Addiction is often described as a hidden illness because of the “hush hush” attitude surrounding its diagnosis and treatment. Despite the fact that 23.5 million Americans suffer from drug or alcohol abuse, according to the National Institute on Drug Abuse, stigma still prevents many of these individuals from getting the help they need. Opioid addiction is particularly stigmatized, with prescription opioid and heroin users often going to great lengths to hide their drug abuse from friends and family. Now, opioid addiction takes center stage as ABC News has decided to feature the growing epidemic in a series of news pieces.
Opioid Epidemic – ABC News with Great Urgency. Why Now?
ABC’s decision to highlight the opioid epidemic comes in the wake of new statistics demonstrating the severe crisis our nation faces. In 2014, nearly 50,000 Americans died from drug overdoses, according to the Centers for Disease Control and Prevention. A large proportion of these deaths are due to opioids, with approximately 19,000 deaths from prescription opioid painkillers and more than 10,000 due to heroin. This number of overdose fatalities represents a significant increase from previous years. For example, eight deaths per 100,000 were due to drug overdose in 2002. By 2014, that figure had leapt 15 deaths per 100,000. This fatality rate is expected to continue to rise if stronger measures are not taken to prevent opioid overdose.
These trends in overdose deaths are consistent with the rise in addiction to opioids over the past few decades. Now, an estimated 2.1 million people have a substance use disorder related to prescription opioids, while 467,000 are addicted to heroin, reports the National Institute on Drug Abuse. Despite this, only a fraction of these individuals have access to effective opioid addiction treatment that can help them overcome opioid dependence.
Faced with these alarming statistics, ABC News decided to highlight an issue that has too often been relegated to the shadows. The flagship product of ABC News’ coverage of the opioid epidemic is a special report entitled “Breaking Point: Heroin in America.” In this report, David Muir, anchor for ABC News’ “World News Tonight” and co-anchor of 20/20, takes a close look at the heroin epidemic that has been unfolding over the past few decades. Unlike other drugs of abuse, heroin has gained a reputation as a drug of poverty and criminal behavior. In his special report, David Muir draws attention to the broad swath of the population that struggles with heroin addiction, overturning popular stereotypes about drug use in the United States.

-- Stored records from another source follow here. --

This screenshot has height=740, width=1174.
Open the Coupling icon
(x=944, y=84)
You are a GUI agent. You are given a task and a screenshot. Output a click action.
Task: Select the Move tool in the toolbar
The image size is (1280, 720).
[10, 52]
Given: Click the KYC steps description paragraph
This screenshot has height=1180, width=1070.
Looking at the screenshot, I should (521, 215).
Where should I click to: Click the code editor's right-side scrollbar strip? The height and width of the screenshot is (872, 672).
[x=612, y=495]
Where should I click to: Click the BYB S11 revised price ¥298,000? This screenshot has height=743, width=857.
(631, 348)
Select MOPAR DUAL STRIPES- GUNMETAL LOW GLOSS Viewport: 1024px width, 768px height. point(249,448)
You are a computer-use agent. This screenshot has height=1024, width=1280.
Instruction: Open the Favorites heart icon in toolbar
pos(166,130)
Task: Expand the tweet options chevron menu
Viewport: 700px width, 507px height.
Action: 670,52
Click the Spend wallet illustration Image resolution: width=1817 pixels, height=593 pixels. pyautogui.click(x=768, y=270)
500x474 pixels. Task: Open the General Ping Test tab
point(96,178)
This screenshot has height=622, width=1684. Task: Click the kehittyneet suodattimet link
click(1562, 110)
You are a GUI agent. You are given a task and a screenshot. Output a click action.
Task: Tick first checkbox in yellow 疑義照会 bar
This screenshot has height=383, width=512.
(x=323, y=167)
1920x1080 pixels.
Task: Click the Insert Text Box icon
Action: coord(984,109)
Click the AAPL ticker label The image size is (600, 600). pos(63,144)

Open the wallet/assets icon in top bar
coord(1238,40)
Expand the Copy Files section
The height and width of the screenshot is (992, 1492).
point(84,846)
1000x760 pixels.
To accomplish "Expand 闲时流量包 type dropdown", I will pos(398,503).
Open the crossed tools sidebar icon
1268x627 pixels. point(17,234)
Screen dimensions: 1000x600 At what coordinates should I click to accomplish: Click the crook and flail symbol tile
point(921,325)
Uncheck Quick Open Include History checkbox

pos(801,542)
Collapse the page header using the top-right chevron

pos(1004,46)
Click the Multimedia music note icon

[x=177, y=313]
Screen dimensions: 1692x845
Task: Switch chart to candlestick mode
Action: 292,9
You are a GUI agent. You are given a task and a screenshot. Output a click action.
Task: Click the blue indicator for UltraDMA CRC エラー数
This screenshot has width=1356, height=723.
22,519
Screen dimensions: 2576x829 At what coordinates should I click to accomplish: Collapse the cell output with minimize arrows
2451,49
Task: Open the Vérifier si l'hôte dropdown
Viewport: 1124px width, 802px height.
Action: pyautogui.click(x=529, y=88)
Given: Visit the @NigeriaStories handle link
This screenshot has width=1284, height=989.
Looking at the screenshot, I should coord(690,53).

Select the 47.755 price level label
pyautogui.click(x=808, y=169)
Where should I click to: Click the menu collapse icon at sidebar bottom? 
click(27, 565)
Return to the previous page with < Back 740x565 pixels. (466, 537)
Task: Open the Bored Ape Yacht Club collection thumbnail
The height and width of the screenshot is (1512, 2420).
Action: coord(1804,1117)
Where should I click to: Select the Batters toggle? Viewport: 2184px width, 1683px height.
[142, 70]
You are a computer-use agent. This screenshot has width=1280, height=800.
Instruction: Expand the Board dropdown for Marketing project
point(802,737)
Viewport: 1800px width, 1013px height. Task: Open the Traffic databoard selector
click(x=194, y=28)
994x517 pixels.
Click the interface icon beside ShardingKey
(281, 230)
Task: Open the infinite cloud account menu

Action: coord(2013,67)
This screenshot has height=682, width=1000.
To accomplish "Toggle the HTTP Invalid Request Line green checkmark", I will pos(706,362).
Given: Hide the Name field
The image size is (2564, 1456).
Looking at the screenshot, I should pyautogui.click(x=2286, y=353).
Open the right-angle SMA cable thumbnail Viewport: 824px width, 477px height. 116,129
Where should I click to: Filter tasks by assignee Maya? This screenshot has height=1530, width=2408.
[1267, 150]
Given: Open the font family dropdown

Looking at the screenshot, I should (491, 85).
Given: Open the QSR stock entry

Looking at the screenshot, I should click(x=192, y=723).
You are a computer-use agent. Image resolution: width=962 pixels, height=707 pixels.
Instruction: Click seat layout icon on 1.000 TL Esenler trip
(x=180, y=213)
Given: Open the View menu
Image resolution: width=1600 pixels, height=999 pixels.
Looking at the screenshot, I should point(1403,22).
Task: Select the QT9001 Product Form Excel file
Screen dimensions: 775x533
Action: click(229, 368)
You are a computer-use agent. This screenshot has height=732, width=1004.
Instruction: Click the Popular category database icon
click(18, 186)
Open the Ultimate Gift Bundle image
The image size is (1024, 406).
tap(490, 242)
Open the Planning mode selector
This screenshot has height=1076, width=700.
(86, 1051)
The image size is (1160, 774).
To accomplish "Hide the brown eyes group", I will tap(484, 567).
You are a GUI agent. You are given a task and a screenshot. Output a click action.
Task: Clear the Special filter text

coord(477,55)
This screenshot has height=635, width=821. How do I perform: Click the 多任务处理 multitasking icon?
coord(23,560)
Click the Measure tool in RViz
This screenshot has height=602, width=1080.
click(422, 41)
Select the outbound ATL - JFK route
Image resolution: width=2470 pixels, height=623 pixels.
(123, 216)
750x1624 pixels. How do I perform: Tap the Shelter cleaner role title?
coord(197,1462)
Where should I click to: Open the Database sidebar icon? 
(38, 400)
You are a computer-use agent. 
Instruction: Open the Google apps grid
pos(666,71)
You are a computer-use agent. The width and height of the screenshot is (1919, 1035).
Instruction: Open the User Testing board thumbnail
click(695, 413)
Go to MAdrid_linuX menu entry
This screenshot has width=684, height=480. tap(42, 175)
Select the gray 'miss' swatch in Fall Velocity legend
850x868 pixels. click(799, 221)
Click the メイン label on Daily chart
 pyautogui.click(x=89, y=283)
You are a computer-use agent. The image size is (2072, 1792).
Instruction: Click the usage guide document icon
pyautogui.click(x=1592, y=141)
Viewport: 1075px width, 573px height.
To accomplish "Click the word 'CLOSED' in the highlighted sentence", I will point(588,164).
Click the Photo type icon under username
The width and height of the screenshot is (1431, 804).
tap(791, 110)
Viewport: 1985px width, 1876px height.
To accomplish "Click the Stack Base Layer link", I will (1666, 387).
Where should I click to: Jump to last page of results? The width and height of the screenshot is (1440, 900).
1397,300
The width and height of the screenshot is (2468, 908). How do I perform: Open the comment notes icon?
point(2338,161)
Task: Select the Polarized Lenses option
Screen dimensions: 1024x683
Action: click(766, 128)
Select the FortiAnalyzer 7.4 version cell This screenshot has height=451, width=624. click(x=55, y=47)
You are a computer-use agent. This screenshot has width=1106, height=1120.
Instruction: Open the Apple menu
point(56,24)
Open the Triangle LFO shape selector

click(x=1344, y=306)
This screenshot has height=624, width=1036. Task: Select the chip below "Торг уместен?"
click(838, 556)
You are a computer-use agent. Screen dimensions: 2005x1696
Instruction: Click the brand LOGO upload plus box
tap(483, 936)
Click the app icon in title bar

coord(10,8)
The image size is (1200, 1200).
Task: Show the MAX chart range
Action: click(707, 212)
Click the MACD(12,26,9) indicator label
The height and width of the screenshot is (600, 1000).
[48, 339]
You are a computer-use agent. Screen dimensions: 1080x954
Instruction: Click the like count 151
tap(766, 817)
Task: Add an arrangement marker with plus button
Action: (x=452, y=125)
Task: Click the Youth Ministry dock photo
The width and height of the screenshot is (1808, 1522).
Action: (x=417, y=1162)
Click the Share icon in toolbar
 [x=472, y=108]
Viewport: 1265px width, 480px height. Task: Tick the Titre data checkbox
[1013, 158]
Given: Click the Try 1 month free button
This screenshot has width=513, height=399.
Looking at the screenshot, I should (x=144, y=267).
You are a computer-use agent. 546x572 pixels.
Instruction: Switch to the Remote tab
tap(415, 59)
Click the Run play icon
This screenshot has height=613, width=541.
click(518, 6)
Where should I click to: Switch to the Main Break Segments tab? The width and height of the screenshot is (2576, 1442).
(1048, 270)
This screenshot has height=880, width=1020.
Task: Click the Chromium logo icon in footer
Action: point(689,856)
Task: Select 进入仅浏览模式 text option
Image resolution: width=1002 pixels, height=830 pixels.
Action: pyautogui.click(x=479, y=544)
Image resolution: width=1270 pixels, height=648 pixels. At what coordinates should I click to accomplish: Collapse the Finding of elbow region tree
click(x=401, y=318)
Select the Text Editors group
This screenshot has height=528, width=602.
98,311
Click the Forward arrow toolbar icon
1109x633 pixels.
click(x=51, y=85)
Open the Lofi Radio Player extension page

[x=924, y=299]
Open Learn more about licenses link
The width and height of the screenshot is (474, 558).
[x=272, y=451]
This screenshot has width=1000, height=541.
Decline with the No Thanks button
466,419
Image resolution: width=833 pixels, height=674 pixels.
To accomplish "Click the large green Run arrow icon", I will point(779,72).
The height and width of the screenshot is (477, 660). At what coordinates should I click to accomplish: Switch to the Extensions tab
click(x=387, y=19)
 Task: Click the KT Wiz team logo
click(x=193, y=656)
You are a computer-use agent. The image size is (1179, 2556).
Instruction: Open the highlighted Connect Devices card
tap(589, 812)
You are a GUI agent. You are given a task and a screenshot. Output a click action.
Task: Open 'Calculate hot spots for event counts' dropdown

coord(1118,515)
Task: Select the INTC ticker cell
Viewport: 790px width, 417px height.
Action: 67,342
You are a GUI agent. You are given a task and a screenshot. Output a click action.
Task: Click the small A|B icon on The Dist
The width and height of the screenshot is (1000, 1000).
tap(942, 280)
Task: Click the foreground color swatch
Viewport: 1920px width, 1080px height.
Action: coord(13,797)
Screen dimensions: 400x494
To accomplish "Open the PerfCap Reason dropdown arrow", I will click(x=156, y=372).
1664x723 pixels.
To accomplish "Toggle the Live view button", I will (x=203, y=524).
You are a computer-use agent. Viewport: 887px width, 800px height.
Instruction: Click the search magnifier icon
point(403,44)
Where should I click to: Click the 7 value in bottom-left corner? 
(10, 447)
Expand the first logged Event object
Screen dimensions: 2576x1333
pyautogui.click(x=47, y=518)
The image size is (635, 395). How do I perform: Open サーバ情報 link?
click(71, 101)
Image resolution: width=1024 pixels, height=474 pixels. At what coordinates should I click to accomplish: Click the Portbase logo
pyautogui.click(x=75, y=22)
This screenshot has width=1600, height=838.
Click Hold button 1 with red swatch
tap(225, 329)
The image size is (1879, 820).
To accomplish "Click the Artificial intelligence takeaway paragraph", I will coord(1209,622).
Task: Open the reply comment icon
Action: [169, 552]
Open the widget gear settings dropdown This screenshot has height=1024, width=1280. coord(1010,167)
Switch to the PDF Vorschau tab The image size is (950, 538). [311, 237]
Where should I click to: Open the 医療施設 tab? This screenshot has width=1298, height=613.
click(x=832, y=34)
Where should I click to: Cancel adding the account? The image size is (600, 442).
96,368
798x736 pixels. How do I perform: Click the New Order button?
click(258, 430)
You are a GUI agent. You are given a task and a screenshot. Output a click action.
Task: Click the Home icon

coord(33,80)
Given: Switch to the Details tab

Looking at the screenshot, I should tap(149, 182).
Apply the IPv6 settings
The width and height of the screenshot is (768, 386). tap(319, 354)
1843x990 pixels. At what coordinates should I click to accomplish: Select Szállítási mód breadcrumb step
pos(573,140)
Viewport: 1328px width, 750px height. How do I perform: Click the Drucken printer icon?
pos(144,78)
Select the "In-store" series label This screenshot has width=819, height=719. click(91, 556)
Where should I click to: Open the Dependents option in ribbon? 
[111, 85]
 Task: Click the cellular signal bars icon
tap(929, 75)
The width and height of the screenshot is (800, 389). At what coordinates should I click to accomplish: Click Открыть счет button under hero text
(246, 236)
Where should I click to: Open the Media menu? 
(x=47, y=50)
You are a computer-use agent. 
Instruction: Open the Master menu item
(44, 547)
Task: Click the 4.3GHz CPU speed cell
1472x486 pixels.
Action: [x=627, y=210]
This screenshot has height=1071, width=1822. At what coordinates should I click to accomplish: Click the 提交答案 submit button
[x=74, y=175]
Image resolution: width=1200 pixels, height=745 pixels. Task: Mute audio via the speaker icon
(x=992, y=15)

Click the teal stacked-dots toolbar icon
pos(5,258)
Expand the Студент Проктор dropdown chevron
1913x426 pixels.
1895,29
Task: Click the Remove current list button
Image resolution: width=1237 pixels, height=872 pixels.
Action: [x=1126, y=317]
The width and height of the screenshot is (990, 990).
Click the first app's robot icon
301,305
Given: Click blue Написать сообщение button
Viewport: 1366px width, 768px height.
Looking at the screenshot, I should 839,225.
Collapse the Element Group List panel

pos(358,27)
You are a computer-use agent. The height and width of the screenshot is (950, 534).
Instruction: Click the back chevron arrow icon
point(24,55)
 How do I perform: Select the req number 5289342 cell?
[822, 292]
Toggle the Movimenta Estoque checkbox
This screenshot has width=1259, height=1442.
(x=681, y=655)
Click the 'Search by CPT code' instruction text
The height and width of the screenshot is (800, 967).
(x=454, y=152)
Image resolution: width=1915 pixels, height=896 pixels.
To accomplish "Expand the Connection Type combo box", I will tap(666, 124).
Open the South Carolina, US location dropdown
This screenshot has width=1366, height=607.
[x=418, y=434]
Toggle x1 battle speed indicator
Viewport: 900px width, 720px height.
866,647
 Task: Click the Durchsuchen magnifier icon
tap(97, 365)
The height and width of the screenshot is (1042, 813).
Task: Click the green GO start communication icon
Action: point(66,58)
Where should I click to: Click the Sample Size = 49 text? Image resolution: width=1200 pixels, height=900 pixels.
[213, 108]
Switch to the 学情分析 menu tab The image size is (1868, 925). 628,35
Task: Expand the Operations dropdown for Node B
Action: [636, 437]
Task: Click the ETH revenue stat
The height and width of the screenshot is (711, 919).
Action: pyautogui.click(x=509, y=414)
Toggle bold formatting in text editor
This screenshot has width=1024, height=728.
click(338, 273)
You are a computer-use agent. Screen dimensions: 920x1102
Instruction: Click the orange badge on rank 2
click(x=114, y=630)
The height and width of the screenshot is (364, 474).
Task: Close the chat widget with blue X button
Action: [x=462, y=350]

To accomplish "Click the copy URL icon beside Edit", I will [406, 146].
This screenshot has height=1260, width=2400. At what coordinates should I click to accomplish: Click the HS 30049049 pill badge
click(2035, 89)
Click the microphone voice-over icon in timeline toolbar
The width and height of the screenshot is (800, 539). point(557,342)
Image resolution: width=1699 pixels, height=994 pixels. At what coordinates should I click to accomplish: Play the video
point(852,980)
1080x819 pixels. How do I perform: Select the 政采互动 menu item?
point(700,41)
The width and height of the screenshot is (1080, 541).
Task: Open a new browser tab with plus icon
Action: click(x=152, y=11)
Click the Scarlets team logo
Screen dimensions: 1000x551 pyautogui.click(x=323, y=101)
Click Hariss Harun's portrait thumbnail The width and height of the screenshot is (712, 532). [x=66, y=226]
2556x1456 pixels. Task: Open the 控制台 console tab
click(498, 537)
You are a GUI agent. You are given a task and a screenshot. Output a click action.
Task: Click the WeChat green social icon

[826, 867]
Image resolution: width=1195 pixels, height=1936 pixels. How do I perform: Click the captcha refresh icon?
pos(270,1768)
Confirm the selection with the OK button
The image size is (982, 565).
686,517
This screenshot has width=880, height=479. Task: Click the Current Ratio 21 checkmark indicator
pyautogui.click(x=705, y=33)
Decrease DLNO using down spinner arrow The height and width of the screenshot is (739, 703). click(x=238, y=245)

Highlighting Individual Narratives Sheds Light on Heroin Addiction
One of the major issues facing policy makers trying to tackle the opioid epidemic in the United States is that a segment of the population opposes government efforts to intervene. Scientific evidence suggests that addiction has a genetic component as well as a behavioral component. Furthermore, long-term use of drugs of abuse alters brain pathways responsible for processing information about reward, making it more likely that people will continue using the drugs.
Despite this, some people feel that heroin addiction is a result of poor willpower or weakness on the part of the addicted individual. The ABC News pieces are a step toward putting a face to this opioid crisis, humanizing those who suffer from this disease. By highlighting the stories of people struggling with addiction, ABC News is working to raise awareness of the importance of opioid dependence in our country.
Particularly encouraging is that local ABC affiliates are also reporting on this issue. For example, KABC, a news affiliate in Los Angeles, has highlighted a support group working to help families affected by addiction. To date, the support group has assisted thousands of families cope with substance abuse and help loved ones get heroin treatment.
Another ABC affiliate in New Haven, Connecticut, told the story of opiate addicts who must travel more than 100 miles to receive medical rehab treatment. Opioid addiction treatment such as medical detox is an effective way to help patients overcome opioid dependence. Despite this, very few patients have access to these lifesaving treatments. With ongoing coverage from ABC News, addiction experts hope that may change.